Neste país curioso o governo é em simultâneo acusado de expropriar os accionistas do BES e de meter dinheiro dos contribuintes num banco. Destas duas acusações, a segunda é a que tem maior probabilidade de estar certa. Embora o risco para os contribuintes não seja elevado (é semelhante ao risco de o sistema bancário falir todo), a injecção de 4,9 mil milhões de euros no good bank só é viável porque o Estado garante o empréstimo da Troika ao fundo de Resolução. Sem este dinheiro o banco entraria num processo de falência não apoiada, com perdas maiores para os accionistas e eventualmente com perdas também para os obrigacionistas não subordinados.

Há dois processos alternativos, qualquer deles pior para os accionistas:

1. Falência por liquidação dos activos, sem disponibilidade de liquidez externa.
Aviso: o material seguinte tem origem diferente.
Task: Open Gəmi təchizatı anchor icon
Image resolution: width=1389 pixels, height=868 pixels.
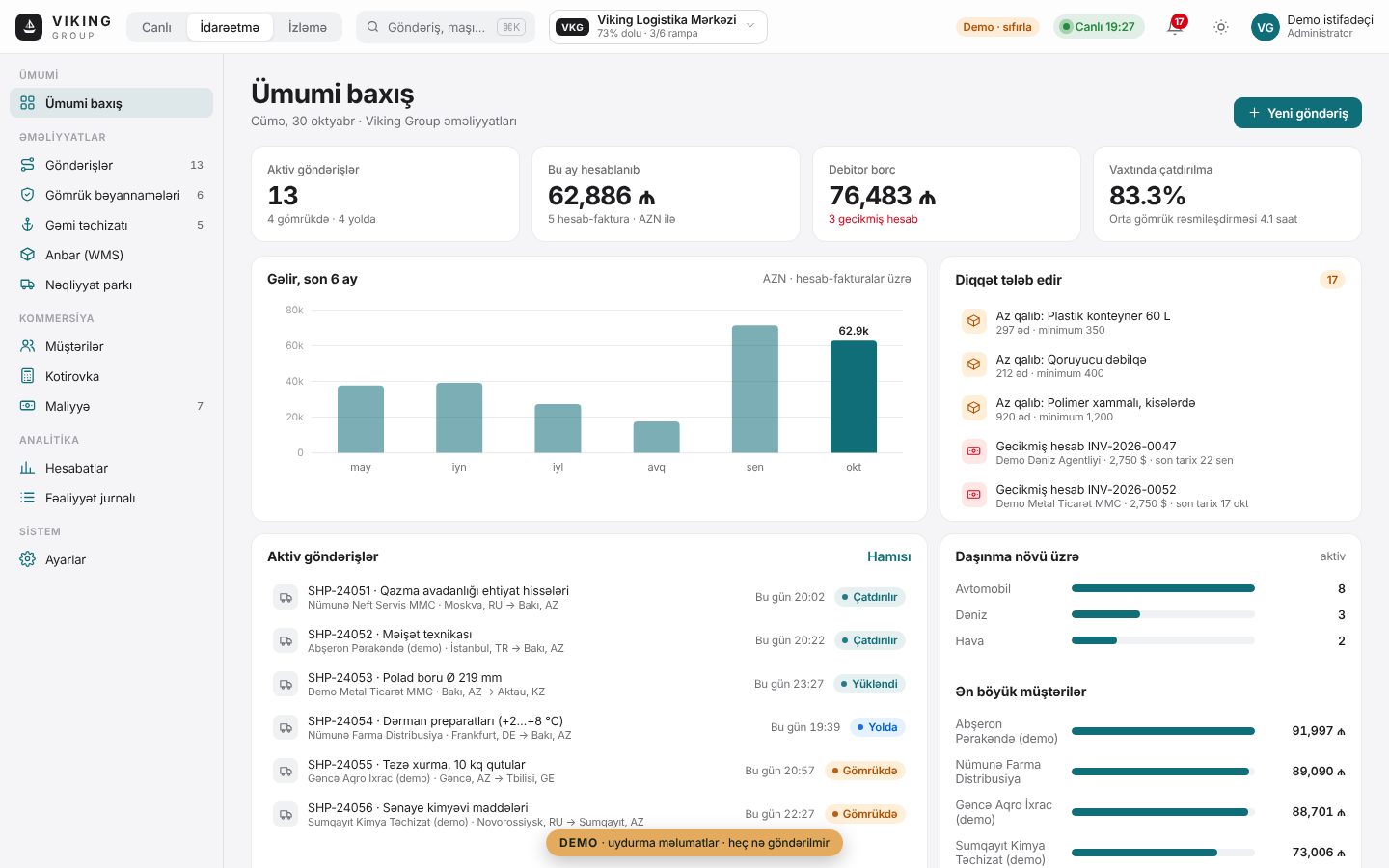Action: [28, 225]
O banco nestas condições não teria liquidez para pagar todas as obrigações de imediato. Este processo seria demorado e depositantes e obrigacionistas só receberiam à medida que os activos fossem vendidos,  a baixo preço para tornar a operação mais rápida. No fim dificilmente sobraria alguma coisa para os accionistas dado que todos os activos teriam que ser vendidos com desconto.

2. Aumento de capital com a conversão de dívidas em acções. Neste caso os obrigacionistas teriam que injectar os cerca de 4,9 mil milhões de euros para reforçar os  rácios de capital por conversão de dívida em acções. Nesta opção os accionistas sofreriam uma perda total (a prioridade é pagar uma parte aos obrigacionistas) e os obrigacionistas uma perda parcial uma vez que passariam a deter um activo de maior risco, acções. Cerca de metade da dívida obrigacionista seria convertida em acções.

11 comentários leave one →
  1. Churchill's avatar
    Churchill permalink
    5 Agosto, 2014 17:04

    Neste país curioso há blogs que normalmente defendem posições liberais e que desde domingo há noite resolveram considerar os investidores do mercado de capitais como os alvos a abater.
    Ainda nem passaram 2 dias e pela Europa fora já se está a sentir o efeito.

    O Blasfémias parece o Aventar!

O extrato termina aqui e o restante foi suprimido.